On Nov 21, 2012, at 1:24 AM, Stefan Magnus Landrø <[email protected]> 
wrote:
> It says in the docs that cxf can use the commons asynchronous client. The 
> docs also say: "However, the non-blocking model does not perform quite as 
> well as the blocking model for pure synchronous request/response 
> transactions."  What does this mean in practical terms?
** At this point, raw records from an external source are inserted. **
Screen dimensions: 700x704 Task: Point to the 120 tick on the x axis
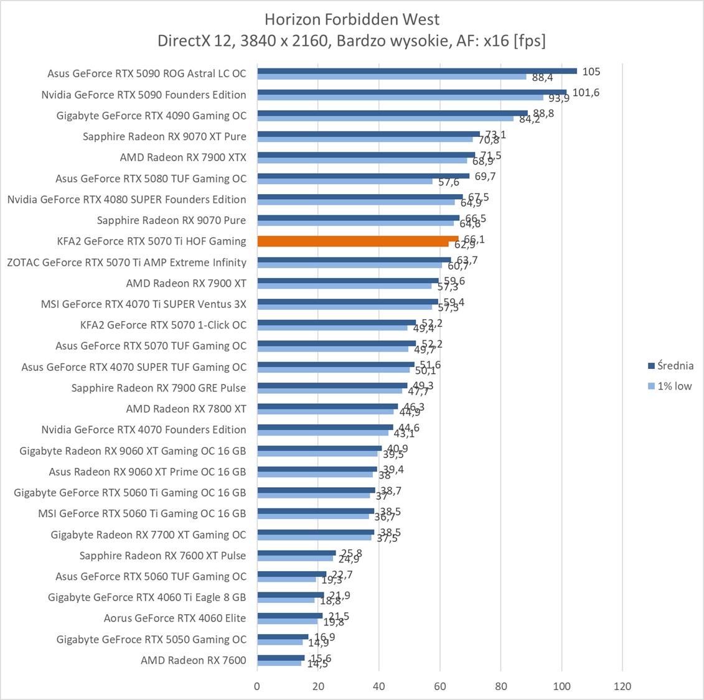pyautogui.click(x=622, y=686)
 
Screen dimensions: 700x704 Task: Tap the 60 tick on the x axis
pyautogui.click(x=440, y=686)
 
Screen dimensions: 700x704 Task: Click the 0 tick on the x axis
pyautogui.click(x=257, y=686)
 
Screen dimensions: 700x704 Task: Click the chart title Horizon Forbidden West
pyautogui.click(x=352, y=19)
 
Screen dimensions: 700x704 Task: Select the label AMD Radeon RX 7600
pyautogui.click(x=193, y=660)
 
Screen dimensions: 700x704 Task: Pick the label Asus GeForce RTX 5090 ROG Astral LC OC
pyautogui.click(x=146, y=73)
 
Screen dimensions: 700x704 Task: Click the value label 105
pyautogui.click(x=591, y=72)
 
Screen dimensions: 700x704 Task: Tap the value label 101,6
pyautogui.click(x=586, y=93)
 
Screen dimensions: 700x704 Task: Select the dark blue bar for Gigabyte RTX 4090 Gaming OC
pyautogui.click(x=392, y=113)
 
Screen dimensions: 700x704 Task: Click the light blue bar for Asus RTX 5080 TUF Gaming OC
pyautogui.click(x=344, y=182)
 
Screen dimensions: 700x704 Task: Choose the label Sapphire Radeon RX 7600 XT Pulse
pyautogui.click(x=162, y=556)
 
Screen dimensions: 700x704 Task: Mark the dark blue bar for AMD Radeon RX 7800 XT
pyautogui.click(x=327, y=406)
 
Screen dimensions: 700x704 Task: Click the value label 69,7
pyautogui.click(x=484, y=177)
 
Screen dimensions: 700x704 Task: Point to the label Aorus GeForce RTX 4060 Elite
pyautogui.click(x=175, y=618)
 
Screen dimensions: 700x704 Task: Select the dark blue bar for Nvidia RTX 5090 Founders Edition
pyautogui.click(x=411, y=91)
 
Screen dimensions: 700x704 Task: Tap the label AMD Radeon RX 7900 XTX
pyautogui.click(x=183, y=157)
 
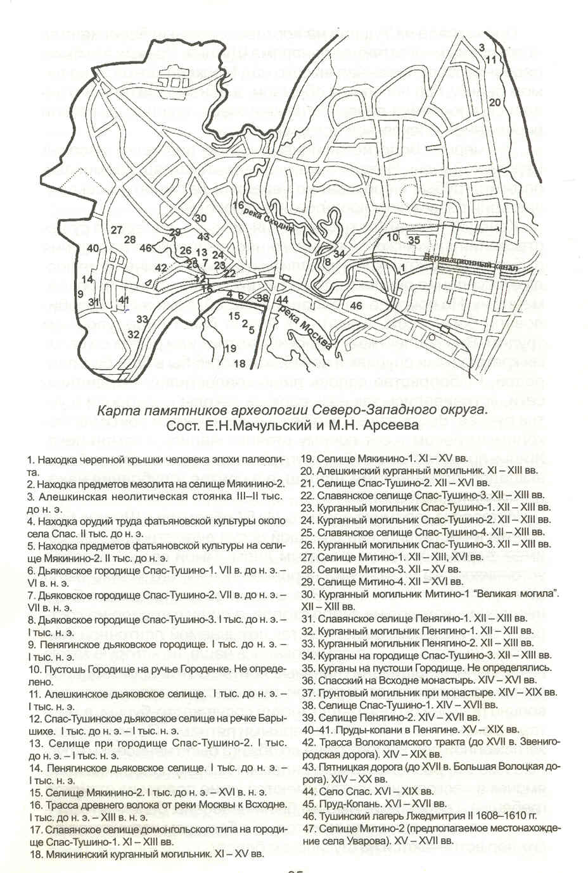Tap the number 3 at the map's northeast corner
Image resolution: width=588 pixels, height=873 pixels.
tap(482, 47)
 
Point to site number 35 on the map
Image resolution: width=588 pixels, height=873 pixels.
tap(414, 240)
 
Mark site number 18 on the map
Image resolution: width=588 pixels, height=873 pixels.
tap(240, 364)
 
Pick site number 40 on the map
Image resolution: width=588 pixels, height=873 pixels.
tap(93, 248)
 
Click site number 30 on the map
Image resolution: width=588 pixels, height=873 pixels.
tap(201, 218)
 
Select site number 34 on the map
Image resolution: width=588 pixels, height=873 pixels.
tap(339, 254)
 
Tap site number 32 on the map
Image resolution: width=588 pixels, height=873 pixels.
tap(134, 334)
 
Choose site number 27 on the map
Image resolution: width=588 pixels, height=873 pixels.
tap(117, 230)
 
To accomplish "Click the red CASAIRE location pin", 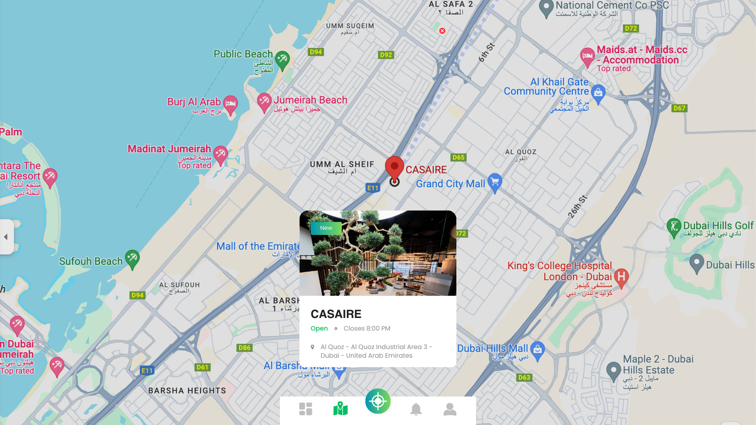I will click(394, 167).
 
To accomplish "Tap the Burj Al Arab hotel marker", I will click(230, 104).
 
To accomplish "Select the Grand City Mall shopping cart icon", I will click(495, 182).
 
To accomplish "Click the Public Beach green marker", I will click(282, 60).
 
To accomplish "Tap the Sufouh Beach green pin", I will click(132, 259).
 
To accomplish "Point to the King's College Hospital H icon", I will click(621, 277).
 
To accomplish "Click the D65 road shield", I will click(458, 157).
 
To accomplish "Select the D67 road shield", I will click(679, 108).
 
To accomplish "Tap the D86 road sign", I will click(244, 348).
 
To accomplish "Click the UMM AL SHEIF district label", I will click(342, 164).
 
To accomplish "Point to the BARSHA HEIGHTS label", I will click(187, 391).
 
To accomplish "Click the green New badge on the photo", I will click(326, 228).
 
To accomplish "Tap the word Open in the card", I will click(319, 329).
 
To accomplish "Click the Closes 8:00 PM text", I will click(367, 329).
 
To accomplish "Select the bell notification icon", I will click(416, 409).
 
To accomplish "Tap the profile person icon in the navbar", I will click(450, 409).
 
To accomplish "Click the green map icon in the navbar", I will click(341, 409).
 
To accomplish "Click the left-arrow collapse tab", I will click(6, 237).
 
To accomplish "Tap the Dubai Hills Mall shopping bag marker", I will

Why is there no 
> support for the standard commons http client? 

There are two types of "commons http client", the non-blocking NIO based 
version (httpcore-nio + httpasyncclient) and the blocking version (httpcore + 
httpclient).  

For the most part, the blocking version provides us very little benefit, but 
would greatly complicate things and likely yield significant performance 
problems as compared to using the HttpURLConnection built into the JDK.   Much 
of CXF is designed to stream stuff out as it's produced by writing directly to 
an output stream that the HttpURLConnection returns.   All this code is 
perfectly re-used on the outgoing side of the servers by using the OutputStream 
form the ServletResponse (or other transports).    The CXF interceptors each 
may write out a little bit of data to the stream, the next interceptor may 
write more, etc….    The blocking httpclients don't fit that model very well.   
They are very good for blasting out fully rendered content (like a File object 
or byte[] or similar) or some other content object that can render itself on 
one call (such as Axiom or SAAJ that can take an output stream).   Getting the 
blocking clients to work well with CXF would either involve rendering the 
entire message to a buffer to then stream out (performance would suck) or using 
Pipes and a secondary thread (performance issue) or would require major 
re-architecting of the entire CXF interceptor model and call stack (not 
something we're likely to do).     The commons-http client also would 
complicate some of the lifecycle things in CXF.   Basically, a lot of work.   
There are very few features that the blocking client can provide that the 
HttpURLConnection doesn't support (although the two that come to mind are 
NTLMv2 and advanced control of the keep-alives).  It would also add 
dependencies and such that we've pretty much been able to avoid.     For the 
most part, if the version in the JDK "works", we tend to use it when possible.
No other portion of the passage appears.